Problem to solve => Can you reproduce, word for word, the part of the items below that opens with the line containing "will pyautogui.click(x=91, y=45)." and closes with the line containing "Image resolution: width=1024", with both of those lines included?

## start

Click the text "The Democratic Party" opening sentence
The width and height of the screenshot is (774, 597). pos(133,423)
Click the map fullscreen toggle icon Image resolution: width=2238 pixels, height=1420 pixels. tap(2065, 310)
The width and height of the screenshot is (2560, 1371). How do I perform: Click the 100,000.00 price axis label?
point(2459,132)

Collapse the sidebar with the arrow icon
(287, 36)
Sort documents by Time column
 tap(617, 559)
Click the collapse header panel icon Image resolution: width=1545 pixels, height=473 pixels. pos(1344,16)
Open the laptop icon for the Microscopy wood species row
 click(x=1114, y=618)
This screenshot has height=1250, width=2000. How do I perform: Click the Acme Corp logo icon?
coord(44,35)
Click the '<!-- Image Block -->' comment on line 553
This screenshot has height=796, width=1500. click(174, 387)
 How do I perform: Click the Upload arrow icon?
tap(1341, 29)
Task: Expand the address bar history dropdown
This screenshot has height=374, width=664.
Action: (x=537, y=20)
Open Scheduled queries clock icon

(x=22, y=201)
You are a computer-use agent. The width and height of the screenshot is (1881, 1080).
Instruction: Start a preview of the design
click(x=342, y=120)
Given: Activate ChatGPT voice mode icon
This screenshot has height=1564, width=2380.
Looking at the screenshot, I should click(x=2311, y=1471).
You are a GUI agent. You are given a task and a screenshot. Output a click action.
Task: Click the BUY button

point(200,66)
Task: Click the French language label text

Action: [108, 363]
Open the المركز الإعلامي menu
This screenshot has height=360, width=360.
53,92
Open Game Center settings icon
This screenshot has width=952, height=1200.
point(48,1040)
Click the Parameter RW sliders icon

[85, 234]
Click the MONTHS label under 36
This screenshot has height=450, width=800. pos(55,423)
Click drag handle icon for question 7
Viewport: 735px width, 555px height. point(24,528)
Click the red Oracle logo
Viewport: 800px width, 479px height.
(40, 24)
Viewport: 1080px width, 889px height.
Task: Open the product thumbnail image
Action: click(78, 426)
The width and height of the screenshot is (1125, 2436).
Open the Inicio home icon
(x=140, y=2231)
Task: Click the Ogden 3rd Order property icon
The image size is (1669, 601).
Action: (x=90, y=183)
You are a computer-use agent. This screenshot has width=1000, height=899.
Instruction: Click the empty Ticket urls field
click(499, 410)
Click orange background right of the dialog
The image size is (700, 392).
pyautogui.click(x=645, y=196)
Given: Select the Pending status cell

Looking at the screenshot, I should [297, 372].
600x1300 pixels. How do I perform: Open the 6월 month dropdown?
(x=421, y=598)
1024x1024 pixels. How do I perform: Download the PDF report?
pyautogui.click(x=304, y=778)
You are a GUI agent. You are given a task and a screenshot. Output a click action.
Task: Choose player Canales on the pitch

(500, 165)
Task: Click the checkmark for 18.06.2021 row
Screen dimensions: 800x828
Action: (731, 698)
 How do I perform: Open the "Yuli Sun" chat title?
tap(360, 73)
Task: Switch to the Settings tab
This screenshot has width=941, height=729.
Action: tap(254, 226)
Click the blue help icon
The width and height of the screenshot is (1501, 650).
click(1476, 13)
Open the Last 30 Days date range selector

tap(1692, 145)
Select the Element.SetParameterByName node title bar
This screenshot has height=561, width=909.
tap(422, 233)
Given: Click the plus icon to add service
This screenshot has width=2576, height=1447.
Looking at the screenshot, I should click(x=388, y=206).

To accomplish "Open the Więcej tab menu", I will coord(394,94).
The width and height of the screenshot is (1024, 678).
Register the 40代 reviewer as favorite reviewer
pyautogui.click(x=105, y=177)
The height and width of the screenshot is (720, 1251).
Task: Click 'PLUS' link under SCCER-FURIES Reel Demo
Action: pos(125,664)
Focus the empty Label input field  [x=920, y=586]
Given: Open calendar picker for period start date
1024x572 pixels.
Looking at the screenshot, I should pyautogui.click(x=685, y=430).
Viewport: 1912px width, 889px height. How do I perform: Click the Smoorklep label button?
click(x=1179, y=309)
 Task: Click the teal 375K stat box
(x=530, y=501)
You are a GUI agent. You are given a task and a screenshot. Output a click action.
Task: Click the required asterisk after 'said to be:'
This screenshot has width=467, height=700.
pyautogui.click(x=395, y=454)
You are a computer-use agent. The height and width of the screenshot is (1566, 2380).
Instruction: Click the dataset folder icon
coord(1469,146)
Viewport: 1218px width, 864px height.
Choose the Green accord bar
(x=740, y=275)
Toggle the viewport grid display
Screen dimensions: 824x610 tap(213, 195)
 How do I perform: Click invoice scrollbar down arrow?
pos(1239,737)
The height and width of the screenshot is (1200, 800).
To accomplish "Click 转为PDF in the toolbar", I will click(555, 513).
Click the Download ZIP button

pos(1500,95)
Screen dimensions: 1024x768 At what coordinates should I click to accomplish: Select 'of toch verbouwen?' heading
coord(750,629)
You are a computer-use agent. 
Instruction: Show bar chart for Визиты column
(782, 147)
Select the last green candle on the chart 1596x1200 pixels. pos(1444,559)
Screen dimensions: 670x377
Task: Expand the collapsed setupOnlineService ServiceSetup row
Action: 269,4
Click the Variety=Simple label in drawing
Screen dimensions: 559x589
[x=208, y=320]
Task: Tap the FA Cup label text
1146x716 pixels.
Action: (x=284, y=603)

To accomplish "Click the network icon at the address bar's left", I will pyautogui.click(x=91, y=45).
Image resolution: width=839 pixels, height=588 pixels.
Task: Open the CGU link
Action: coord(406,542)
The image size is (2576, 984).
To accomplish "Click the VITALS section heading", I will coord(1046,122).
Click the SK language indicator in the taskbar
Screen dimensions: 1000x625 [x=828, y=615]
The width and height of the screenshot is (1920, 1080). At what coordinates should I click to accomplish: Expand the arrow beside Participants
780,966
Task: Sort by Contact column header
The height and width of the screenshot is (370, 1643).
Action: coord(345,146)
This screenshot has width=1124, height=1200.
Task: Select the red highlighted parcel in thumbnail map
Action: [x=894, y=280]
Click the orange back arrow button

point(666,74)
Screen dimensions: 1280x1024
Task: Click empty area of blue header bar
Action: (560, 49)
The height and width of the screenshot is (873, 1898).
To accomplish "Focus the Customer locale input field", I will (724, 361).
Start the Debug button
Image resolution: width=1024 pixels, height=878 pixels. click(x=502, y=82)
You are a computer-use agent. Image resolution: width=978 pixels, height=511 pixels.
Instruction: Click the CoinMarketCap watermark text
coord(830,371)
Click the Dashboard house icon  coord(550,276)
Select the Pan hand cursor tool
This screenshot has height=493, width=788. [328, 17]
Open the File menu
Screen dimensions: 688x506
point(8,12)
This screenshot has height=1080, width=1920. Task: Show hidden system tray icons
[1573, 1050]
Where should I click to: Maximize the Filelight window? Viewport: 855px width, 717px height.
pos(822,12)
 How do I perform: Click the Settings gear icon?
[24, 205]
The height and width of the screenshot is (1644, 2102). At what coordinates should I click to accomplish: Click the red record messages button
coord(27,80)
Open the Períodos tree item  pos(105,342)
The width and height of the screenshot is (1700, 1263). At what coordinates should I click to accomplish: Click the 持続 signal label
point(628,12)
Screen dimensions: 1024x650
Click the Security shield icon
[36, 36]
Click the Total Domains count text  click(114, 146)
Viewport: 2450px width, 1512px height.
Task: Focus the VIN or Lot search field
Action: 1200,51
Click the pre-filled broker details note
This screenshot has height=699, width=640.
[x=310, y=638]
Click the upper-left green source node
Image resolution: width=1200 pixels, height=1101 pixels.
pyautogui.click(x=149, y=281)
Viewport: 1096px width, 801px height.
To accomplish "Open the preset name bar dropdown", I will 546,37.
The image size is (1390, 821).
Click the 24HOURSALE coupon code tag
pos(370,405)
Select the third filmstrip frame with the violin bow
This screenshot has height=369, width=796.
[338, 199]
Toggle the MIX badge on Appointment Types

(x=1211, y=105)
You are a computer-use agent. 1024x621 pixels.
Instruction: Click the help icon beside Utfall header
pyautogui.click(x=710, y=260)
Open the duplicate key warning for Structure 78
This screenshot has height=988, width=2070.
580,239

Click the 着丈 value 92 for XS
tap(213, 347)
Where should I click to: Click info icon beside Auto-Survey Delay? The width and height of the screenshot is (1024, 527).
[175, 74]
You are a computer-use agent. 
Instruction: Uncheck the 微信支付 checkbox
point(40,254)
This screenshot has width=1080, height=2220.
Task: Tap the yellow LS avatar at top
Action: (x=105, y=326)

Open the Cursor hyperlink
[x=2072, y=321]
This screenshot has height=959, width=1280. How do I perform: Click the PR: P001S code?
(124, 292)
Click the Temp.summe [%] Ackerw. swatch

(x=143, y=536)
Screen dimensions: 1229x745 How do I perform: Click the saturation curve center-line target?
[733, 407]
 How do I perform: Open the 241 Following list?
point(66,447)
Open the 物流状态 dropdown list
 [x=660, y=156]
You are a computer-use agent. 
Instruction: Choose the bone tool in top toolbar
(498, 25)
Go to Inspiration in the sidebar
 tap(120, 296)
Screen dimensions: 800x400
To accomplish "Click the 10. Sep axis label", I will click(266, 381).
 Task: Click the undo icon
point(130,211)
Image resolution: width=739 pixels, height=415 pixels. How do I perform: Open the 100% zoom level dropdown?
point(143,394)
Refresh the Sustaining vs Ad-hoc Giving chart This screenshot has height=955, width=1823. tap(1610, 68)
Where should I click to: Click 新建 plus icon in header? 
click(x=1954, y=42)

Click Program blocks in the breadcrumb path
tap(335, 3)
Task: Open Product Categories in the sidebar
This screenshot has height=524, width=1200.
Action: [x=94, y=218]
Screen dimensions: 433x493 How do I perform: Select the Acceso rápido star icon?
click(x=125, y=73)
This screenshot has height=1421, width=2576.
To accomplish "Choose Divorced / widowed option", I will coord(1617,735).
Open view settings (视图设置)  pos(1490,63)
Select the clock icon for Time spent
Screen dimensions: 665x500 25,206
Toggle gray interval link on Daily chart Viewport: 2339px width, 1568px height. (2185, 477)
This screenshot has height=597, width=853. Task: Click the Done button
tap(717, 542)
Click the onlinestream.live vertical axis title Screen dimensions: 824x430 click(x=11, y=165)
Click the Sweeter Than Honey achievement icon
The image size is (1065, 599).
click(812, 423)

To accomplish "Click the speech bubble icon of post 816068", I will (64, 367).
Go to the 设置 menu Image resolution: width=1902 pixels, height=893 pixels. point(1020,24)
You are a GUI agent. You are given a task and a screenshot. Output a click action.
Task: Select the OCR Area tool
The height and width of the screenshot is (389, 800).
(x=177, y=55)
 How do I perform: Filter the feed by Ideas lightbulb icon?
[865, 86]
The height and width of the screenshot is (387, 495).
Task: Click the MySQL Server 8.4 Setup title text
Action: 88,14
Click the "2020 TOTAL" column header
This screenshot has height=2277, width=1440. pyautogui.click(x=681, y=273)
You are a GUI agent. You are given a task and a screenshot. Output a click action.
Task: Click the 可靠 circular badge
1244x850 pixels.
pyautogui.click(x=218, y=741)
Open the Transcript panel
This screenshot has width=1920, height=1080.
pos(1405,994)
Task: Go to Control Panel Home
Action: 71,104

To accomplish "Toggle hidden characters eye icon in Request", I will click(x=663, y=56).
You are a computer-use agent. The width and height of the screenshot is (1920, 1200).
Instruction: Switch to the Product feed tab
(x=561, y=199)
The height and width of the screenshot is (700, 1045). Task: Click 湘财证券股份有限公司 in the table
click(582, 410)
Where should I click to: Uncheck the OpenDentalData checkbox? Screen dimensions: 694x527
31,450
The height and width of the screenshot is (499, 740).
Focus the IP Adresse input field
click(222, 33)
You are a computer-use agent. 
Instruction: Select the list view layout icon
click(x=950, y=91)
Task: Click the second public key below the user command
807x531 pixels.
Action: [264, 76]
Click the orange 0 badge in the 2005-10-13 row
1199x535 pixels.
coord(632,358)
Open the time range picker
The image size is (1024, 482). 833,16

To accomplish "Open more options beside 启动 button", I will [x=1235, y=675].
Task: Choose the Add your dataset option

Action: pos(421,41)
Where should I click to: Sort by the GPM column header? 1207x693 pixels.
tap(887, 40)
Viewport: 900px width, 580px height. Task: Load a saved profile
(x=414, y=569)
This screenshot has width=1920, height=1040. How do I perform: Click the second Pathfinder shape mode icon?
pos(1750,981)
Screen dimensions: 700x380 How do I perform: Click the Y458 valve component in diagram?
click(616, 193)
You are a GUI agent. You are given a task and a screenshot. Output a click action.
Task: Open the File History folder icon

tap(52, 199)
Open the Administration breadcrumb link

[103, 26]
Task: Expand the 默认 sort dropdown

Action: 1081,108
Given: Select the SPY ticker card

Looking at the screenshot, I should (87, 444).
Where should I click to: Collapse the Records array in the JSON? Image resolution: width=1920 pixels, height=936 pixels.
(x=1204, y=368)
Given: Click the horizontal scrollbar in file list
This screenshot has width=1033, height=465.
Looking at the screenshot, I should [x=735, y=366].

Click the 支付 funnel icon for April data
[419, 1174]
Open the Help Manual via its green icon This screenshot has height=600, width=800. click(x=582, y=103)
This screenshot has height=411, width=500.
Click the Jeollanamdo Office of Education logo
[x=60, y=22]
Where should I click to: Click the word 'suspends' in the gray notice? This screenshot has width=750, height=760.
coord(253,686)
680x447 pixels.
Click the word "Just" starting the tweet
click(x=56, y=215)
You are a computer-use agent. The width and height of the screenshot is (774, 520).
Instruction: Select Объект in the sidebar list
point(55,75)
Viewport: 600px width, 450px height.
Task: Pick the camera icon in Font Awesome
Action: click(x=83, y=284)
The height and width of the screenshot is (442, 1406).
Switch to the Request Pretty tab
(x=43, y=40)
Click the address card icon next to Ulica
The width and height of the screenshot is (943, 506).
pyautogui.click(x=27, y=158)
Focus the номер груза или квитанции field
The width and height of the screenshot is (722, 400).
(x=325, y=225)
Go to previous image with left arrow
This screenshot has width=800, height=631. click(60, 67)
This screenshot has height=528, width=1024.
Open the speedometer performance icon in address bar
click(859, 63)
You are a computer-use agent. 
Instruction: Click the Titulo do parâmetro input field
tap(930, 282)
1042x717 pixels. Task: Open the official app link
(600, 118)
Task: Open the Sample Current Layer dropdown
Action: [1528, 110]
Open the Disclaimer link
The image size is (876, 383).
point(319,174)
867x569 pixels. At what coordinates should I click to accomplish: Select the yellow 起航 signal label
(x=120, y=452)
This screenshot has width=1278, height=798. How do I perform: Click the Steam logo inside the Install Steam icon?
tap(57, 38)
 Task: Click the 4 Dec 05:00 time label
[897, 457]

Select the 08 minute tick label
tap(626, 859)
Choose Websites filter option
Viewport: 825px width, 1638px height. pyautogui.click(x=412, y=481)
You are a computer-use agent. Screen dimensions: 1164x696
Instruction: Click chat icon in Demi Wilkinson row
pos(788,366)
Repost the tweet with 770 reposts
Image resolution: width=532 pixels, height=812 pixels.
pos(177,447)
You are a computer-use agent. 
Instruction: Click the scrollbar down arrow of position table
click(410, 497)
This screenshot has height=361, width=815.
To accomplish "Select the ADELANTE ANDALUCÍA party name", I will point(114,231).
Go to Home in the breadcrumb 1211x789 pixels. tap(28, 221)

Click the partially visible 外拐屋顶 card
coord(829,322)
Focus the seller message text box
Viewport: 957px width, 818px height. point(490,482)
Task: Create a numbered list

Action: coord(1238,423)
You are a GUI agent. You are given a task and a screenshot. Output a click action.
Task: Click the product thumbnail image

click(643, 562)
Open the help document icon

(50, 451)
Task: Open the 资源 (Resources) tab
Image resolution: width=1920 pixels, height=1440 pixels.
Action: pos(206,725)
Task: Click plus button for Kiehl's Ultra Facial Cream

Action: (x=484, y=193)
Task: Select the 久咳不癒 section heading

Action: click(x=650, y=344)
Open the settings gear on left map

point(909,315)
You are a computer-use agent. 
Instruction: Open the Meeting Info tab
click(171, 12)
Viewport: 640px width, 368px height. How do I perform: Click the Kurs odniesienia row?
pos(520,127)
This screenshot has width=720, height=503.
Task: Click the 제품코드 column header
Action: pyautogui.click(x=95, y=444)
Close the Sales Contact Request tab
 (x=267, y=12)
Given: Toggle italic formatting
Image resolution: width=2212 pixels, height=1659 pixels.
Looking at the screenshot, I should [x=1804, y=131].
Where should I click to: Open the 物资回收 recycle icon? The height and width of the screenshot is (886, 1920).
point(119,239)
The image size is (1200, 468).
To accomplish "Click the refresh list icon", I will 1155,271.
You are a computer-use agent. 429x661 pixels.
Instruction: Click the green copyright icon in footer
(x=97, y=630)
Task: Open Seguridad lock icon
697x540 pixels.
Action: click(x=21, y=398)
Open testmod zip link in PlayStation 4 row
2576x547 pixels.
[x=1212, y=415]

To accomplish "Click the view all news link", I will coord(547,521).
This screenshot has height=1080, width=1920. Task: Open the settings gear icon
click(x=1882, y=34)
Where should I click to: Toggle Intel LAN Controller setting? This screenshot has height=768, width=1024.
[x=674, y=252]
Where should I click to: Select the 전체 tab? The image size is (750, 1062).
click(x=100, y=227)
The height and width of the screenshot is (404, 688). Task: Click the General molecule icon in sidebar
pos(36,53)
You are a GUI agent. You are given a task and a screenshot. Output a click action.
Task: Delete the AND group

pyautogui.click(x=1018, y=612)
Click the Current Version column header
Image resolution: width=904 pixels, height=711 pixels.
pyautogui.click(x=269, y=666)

## end

Task output =>
To accomplish "Click the network icon at the address bar's left", I will pyautogui.click(x=91, y=45).
Image resolution: width=839 pixels, height=588 pixels.
Task: Open the CGU link
Action: coord(406,542)
The image size is (2576, 984).
To accomplish "Click the VITALS section heading", I will coord(1046,122).
Click the SK language indicator in the taskbar
Screen dimensions: 1000x625 [x=828, y=615]
The width and height of the screenshot is (1920, 1080). At what coordinates should I click to accomplish: Expand the arrow beside Participants
780,966
Task: Sort by Contact column header
The height and width of the screenshot is (370, 1643).
Action: coord(345,146)
This screenshot has width=1124, height=1200.
Task: Select the red highlighted parcel in thumbnail map
Action: [x=894, y=280]
Click the orange back arrow button

point(666,74)
Screen dimensions: 1280x1024
Task: Click empty area of blue header bar
Action: (560, 49)
The height and width of the screenshot is (873, 1898).
To accomplish "Focus the Customer locale input field", I will (724, 361).
Start the Debug button
Image resolution: width=1024 pixels, height=878 pixels. click(x=502, y=82)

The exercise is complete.